Re: type system evolution and should deserialization accommodate missing sofa refs?

Posted by Richard Eckart de Castilho <re...@apache.org>.

Couldn't the (XMI) deserializer handle that locally as part of the deserialization
instead of having to pass some context parameter down into the bowels of the 
framework?

Cheers,

-- Richard

> On 08.09.2016, at 10:23, Peter Klügl <pe...@averbis.com> wrote:
> 
> sounds good to me
> 
> Peter
> 
> 
> Am 07.09.2016 um 22:45 schrieb Marshall Schor:
>> With version 2.8.1 and 2.9.0, some tightening and clarification of error
>> messages occurred around attempts to add a FS (Feature Structure) to indexes.
>> 
>> In particular, a FS which is a subtype of AnnotationBase can only be added to
>> the view which corresponds to the view specified by the sofaRef feature that
>> comes with AnnotationBase.
>> 
>> This has tripped up some users, who are slowly evolving their type system, in
>> the presence of some previously serialized data.
>> 
>> They were using xmi serialization, and normal evolution of type systems that
>> merely adds or subtracts features works fine (if in lenient mode for the
>> "subtracts" case).  Features added are given default values - usually null or 0
>> - if not specified in the xmi serialization.
>> 
>> This fails, though, for changing a type's supertype from, e.g., TOP to
>> Annotation, which adds the new sofaRef feature.  The deserialization happens ok,
>> setting the new feature to null, but if that instance is indexed, the new,
>> tightened checks at add-to-index time throw an exception because the sofaRef
>> (value is null) doesn't match that of the Cas View.
>> 
>> We could detect this as a "special case", and if some context flag was set (say
>> by xmi deserialization going on), we could, if the sofaRef was null, set it to
>> the presumably correct value (corresponding to the view it was being indexed in).
>> 
>> Does this sound like a good thing to do?
>> 
>> -Marshall

Re: type system evolution and should deserialization accommodate missing sofa refs?

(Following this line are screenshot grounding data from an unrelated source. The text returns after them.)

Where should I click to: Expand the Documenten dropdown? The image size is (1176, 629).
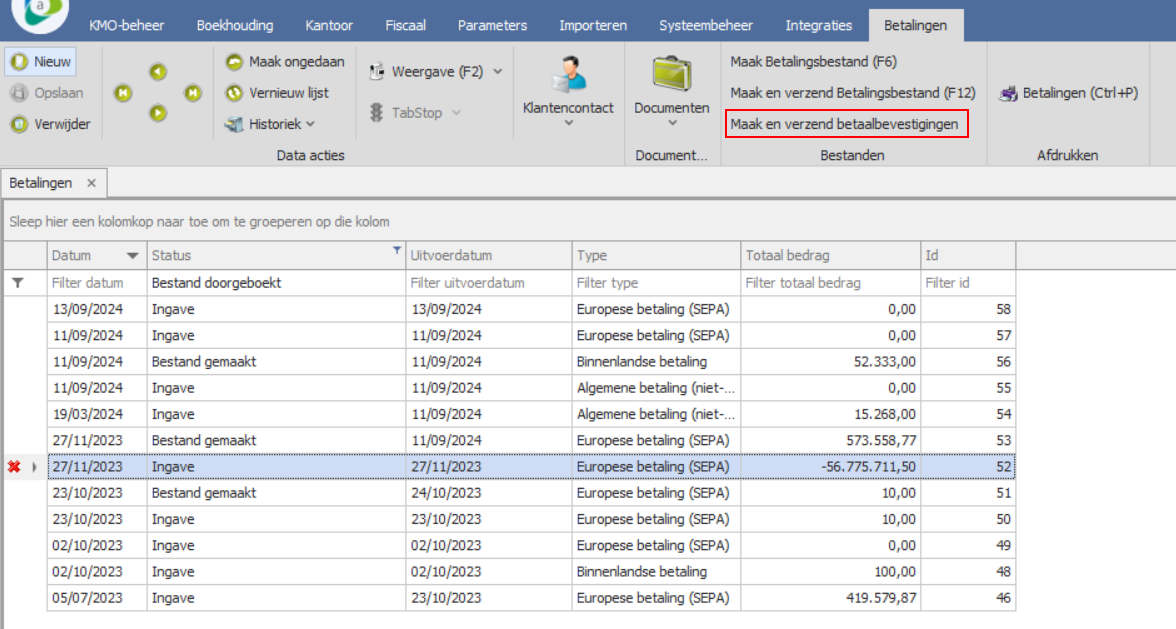(672, 123)

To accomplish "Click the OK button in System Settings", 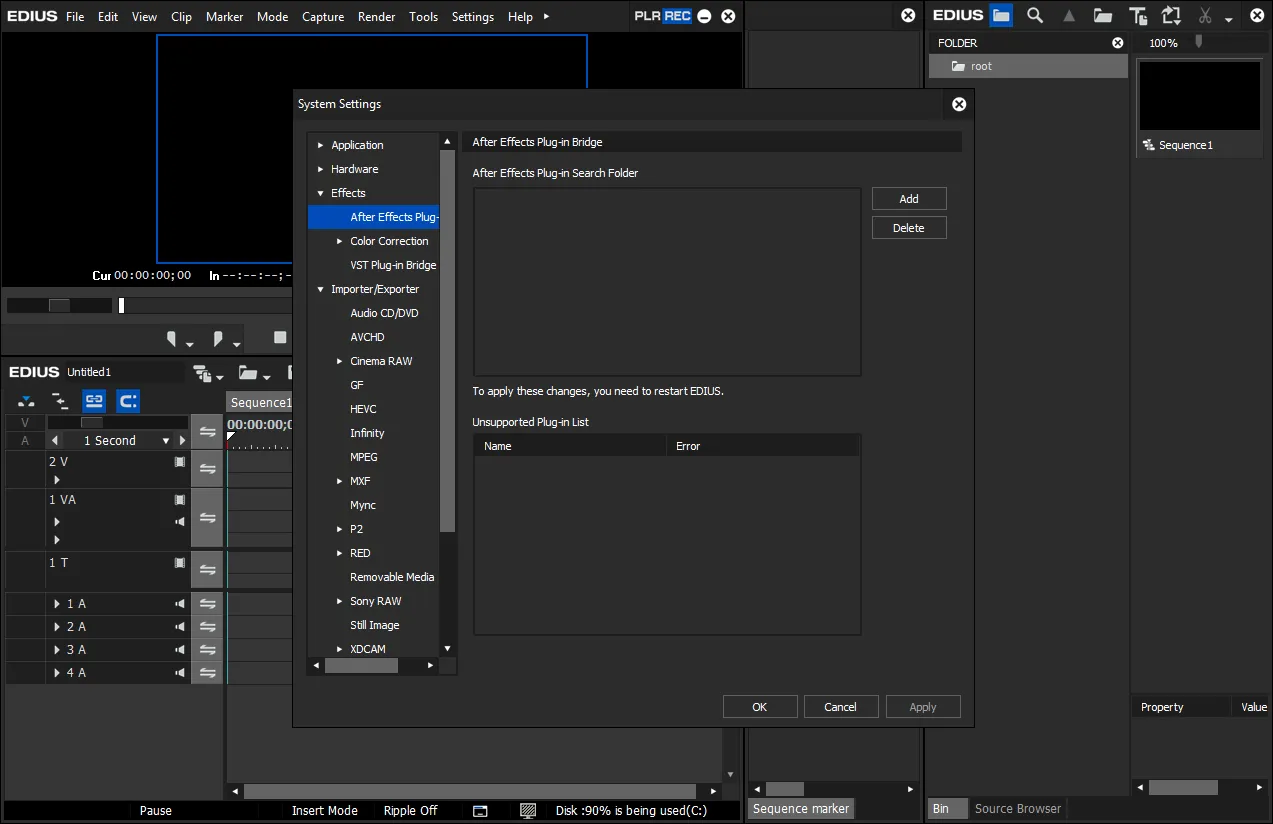I will (760, 707).
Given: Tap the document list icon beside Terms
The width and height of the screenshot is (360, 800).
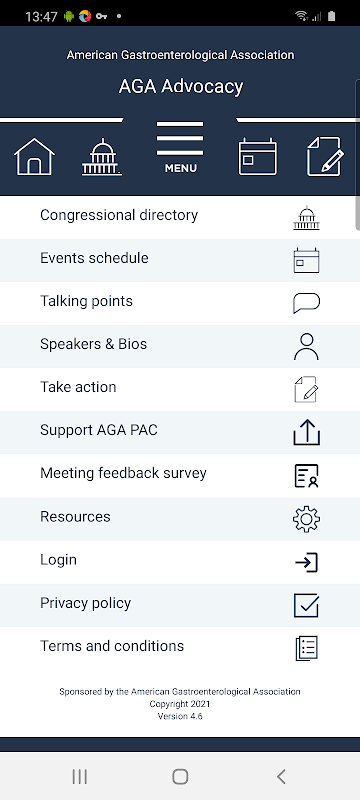Looking at the screenshot, I should [x=306, y=648].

Posted by Peter Klügl <pe...@averbis.com>.

sounds good to me


Peter


Am 07.09.2016 um 22:45 schrieb Marshall Schor:
> With version 2.8.1 and 2.9.0, some tightening and clarification of error
> messages occurred around attempts to add a FS (Feature Structure) to indexes.
>
> In particular, a FS which is a subtype of AnnotationBase can only be added to
> the view which corresponds to the view specified by the sofaRef feature that
> comes with AnnotationBase.
>
> This has tripped up some users, who are slowly evolving their type system, in
> the presence of some previously serialized data.
>
> They were using xmi serialization, and normal evolution of type systems that
> merely adds or subtracts features works fine (if in lenient mode for the
> "subtracts" case).  Features added are given default values - usually null or 0
> - if not specified in the xmi serialization.
>
> This fails, though, for changing a type's supertype from, e.g., TOP to
> Annotation, which adds the new sofaRef feature.  The deserialization happens ok,
> setting the new feature to null, but if that instance is indexed, the new,
> tightened checks at add-to-index time throw an exception because the sofaRef
> (value is null) doesn't match that of the Cas View.
>
> We could detect this as a "special case", and if some context flag was set (say
> by xmi deserialization going on), we could, if the sofaRef was null, set it to
> the presumably correct value (corresponding to the view it was being indexed in).
>
> Does this sound like a good thing to do?
>
> -Marshall
>